··· Input rows ···

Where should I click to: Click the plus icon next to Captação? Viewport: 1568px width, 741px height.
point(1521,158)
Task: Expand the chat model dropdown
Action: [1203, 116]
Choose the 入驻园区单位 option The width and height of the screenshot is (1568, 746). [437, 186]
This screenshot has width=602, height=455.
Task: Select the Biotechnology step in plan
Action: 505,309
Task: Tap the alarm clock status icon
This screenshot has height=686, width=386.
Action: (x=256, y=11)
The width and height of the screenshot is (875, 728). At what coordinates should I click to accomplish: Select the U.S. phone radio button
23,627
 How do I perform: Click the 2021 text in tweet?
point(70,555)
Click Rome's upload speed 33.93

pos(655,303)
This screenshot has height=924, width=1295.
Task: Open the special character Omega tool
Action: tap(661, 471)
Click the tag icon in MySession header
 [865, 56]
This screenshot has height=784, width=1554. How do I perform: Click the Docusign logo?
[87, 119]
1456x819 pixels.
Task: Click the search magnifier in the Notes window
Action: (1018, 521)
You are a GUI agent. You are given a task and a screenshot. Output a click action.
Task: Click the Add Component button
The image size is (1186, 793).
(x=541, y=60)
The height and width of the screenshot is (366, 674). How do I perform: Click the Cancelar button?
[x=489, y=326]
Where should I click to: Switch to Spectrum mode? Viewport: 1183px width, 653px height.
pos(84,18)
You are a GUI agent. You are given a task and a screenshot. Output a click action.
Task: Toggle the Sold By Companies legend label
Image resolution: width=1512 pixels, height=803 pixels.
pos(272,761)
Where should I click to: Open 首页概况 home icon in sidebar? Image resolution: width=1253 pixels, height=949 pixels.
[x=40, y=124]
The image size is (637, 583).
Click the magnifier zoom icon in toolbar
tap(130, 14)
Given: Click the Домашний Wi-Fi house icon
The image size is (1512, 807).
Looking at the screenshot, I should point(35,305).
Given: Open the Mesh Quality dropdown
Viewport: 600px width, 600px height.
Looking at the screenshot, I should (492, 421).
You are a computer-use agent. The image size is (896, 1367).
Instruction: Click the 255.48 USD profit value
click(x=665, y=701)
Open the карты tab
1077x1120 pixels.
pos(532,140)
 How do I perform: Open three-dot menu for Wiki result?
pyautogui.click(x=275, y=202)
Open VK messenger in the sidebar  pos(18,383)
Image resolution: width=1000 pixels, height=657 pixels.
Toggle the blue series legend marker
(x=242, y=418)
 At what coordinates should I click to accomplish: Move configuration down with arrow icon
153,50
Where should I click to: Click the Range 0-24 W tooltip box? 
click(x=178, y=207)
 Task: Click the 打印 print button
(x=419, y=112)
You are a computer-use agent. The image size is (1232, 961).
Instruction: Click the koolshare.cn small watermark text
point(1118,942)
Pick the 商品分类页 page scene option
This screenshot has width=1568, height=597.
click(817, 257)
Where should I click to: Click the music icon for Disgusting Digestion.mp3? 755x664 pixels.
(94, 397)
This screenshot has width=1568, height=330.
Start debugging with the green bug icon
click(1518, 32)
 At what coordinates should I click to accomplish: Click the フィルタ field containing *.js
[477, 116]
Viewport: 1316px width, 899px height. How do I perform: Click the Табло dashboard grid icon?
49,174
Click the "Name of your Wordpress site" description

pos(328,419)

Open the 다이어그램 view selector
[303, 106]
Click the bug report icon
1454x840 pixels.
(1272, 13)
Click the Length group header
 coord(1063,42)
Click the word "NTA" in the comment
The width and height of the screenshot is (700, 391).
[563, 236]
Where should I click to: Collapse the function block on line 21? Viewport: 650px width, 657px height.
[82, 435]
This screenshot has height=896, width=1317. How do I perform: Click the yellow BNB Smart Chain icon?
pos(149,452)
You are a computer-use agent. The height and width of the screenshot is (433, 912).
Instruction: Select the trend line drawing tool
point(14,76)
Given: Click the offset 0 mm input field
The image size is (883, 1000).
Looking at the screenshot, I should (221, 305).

···

▸ What needs to be done
Write out every entry above again, word for word and line for line, without changing anything.

▸ Exercise solution
Where should I click to: Click the plus icon next to Captação? Viewport: 1568px width, 741px height.
point(1521,158)
Task: Expand the chat model dropdown
Action: [1203, 116]
Choose the 入驻园区单位 option The width and height of the screenshot is (1568, 746). [437, 186]
This screenshot has width=602, height=455.
Task: Select the Biotechnology step in plan
Action: 505,309
Task: Tap the alarm clock status icon
This screenshot has height=686, width=386.
Action: (x=256, y=11)
The width and height of the screenshot is (875, 728). At what coordinates should I click to accomplish: Select the U.S. phone radio button
23,627
 How do I perform: Click the 2021 text in tweet?
point(70,555)
Click Rome's upload speed 33.93

pos(655,303)
This screenshot has height=924, width=1295.
Task: Open the special character Omega tool
Action: tap(661, 471)
Click the tag icon in MySession header
 [865, 56]
This screenshot has height=784, width=1554. How do I perform: Click the Docusign logo?
[87, 119]
1456x819 pixels.
Task: Click the search magnifier in the Notes window
Action: (1018, 521)
You are a GUI agent. You are given a task and a screenshot. Output a click action.
Task: Click the Add Component button
The image size is (1186, 793).
(x=541, y=60)
The height and width of the screenshot is (366, 674). How do I perform: Click the Cancelar button?
[x=489, y=326]
Where should I click to: Switch to Spectrum mode? Viewport: 1183px width, 653px height.
pos(84,18)
You are a GUI agent. You are given a task and a screenshot. Output a click action.
Task: Toggle the Sold By Companies legend label
Image resolution: width=1512 pixels, height=803 pixels.
pos(272,761)
Where should I click to: Open 首页概况 home icon in sidebar? Image resolution: width=1253 pixels, height=949 pixels.
[x=40, y=124]
The image size is (637, 583).
Click the magnifier zoom icon in toolbar
tap(130, 14)
Given: Click the Домашний Wi-Fi house icon
The image size is (1512, 807).
Looking at the screenshot, I should point(35,305).
Given: Open the Mesh Quality dropdown
Viewport: 600px width, 600px height.
Looking at the screenshot, I should (492, 421).
You are a computer-use agent. The image size is (896, 1367).
Instruction: Click the 255.48 USD profit value
click(x=665, y=701)
Open the карты tab
1077x1120 pixels.
pos(532,140)
 How do I perform: Open three-dot menu for Wiki result?
pyautogui.click(x=275, y=202)
Open VK messenger in the sidebar  pos(18,383)
Image resolution: width=1000 pixels, height=657 pixels.
Toggle the blue series legend marker
(x=242, y=418)
 At what coordinates should I click to accomplish: Move configuration down with arrow icon
153,50
Where should I click to: Click the Range 0-24 W tooltip box? 
click(x=178, y=207)
 Task: Click the 打印 print button
(x=419, y=112)
You are a computer-use agent. The image size is (1232, 961).
Instruction: Click the koolshare.cn small watermark text
point(1118,942)
Pick the 商品分类页 page scene option
This screenshot has width=1568, height=597.
click(817, 257)
Where should I click to: Click the music icon for Disgusting Digestion.mp3? 755x664 pixels.
(94, 397)
This screenshot has width=1568, height=330.
Start debugging with the green bug icon
click(1518, 32)
 At what coordinates should I click to accomplish: Click the フィルタ field containing *.js
[477, 116]
Viewport: 1316px width, 899px height. How do I perform: Click the Табло dashboard grid icon?
49,174
Click the "Name of your Wordpress site" description

pos(328,419)

Open the 다이어그램 view selector
[303, 106]
Click the bug report icon
1454x840 pixels.
(1272, 13)
Click the Length group header
 coord(1063,42)
Click the word "NTA" in the comment
The width and height of the screenshot is (700, 391).
[563, 236]
Where should I click to: Collapse the function block on line 21? Viewport: 650px width, 657px height.
[82, 435]
This screenshot has height=896, width=1317. How do I perform: Click the yellow BNB Smart Chain icon?
pos(149,452)
You are a computer-use agent. The height and width of the screenshot is (433, 912).
Instruction: Select the trend line drawing tool
point(14,76)
Given: Click the offset 0 mm input field
The image size is (883, 1000).
Looking at the screenshot, I should (221, 305).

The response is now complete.